TASK TO CARRY OUT
If a line in the entries below includes "Stimson", pick it out and copy it.

====================

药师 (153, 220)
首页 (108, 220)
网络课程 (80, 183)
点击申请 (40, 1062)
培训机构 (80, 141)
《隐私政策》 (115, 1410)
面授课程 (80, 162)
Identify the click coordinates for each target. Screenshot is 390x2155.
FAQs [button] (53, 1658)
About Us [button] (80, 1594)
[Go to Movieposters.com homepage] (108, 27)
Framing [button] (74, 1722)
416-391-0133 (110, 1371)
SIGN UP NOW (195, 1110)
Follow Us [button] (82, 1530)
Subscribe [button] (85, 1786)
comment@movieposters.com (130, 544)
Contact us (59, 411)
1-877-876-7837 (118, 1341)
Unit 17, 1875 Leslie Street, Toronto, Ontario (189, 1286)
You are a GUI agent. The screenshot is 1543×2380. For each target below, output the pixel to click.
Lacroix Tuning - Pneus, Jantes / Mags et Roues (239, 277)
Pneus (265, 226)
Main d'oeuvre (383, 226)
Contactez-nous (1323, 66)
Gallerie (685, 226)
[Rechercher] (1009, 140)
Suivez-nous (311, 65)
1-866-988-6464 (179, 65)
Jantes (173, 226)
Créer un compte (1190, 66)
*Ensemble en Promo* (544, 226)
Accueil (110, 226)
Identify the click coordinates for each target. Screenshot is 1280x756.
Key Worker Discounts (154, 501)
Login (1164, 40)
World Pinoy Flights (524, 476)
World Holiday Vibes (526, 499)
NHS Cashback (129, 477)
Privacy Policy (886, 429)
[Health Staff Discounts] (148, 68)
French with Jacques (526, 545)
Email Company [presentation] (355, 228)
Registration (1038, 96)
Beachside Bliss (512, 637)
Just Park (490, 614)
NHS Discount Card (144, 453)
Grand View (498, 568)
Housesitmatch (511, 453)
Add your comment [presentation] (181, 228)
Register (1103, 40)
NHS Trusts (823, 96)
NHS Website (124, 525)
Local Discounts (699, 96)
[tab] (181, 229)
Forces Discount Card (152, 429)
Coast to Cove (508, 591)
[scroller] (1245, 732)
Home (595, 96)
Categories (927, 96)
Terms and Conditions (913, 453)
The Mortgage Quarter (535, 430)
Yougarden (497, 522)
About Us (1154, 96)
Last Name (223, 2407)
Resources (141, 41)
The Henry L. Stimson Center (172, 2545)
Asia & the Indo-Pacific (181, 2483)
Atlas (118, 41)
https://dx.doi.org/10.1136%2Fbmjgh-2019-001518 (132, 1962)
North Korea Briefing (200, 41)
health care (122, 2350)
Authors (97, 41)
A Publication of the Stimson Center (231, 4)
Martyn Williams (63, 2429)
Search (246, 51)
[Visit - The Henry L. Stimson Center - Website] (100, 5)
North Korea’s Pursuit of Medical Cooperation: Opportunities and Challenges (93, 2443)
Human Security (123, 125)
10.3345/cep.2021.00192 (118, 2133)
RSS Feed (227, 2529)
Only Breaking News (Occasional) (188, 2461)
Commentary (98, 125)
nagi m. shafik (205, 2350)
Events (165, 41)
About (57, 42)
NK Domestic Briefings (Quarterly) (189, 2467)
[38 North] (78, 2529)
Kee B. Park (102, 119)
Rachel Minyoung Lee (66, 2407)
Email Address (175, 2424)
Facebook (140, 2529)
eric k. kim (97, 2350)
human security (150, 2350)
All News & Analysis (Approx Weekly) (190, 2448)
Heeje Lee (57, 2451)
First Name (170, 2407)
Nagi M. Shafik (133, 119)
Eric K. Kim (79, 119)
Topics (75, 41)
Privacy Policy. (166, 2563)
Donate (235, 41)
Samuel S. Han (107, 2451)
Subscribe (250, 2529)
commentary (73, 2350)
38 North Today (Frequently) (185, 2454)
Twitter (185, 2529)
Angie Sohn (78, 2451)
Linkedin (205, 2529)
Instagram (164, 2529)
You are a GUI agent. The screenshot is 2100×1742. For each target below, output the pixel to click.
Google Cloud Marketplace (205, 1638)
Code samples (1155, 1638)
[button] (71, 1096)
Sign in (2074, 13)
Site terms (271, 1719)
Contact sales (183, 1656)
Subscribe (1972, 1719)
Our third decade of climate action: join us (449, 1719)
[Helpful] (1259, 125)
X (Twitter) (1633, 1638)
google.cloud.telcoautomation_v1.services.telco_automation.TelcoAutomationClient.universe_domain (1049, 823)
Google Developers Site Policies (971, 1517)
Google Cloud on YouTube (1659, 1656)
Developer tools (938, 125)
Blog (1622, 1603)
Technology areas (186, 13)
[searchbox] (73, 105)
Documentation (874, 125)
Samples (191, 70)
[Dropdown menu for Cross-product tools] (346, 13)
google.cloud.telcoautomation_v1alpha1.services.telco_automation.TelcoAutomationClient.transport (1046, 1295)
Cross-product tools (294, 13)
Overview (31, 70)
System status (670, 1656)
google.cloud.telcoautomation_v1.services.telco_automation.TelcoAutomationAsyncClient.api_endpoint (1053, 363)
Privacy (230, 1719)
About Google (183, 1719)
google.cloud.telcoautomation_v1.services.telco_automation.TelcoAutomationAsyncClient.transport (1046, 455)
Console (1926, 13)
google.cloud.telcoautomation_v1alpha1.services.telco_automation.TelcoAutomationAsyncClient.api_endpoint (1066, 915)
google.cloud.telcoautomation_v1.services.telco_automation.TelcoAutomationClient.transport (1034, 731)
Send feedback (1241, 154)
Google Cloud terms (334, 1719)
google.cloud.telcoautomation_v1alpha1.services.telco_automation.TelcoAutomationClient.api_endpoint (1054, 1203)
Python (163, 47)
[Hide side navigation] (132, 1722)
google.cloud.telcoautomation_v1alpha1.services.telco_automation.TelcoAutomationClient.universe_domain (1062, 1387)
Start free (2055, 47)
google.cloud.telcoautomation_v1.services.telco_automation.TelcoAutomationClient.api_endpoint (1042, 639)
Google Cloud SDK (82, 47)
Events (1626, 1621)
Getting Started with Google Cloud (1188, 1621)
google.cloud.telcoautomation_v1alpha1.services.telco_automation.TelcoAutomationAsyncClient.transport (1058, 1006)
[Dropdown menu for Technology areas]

====================

ANSWER SECTION
The Henry L. Stimson Center (172, 2545)
A Publication of the Stimson Center (231, 4)
[Visit - The Henry L. Stimson Center - Website] (100, 5)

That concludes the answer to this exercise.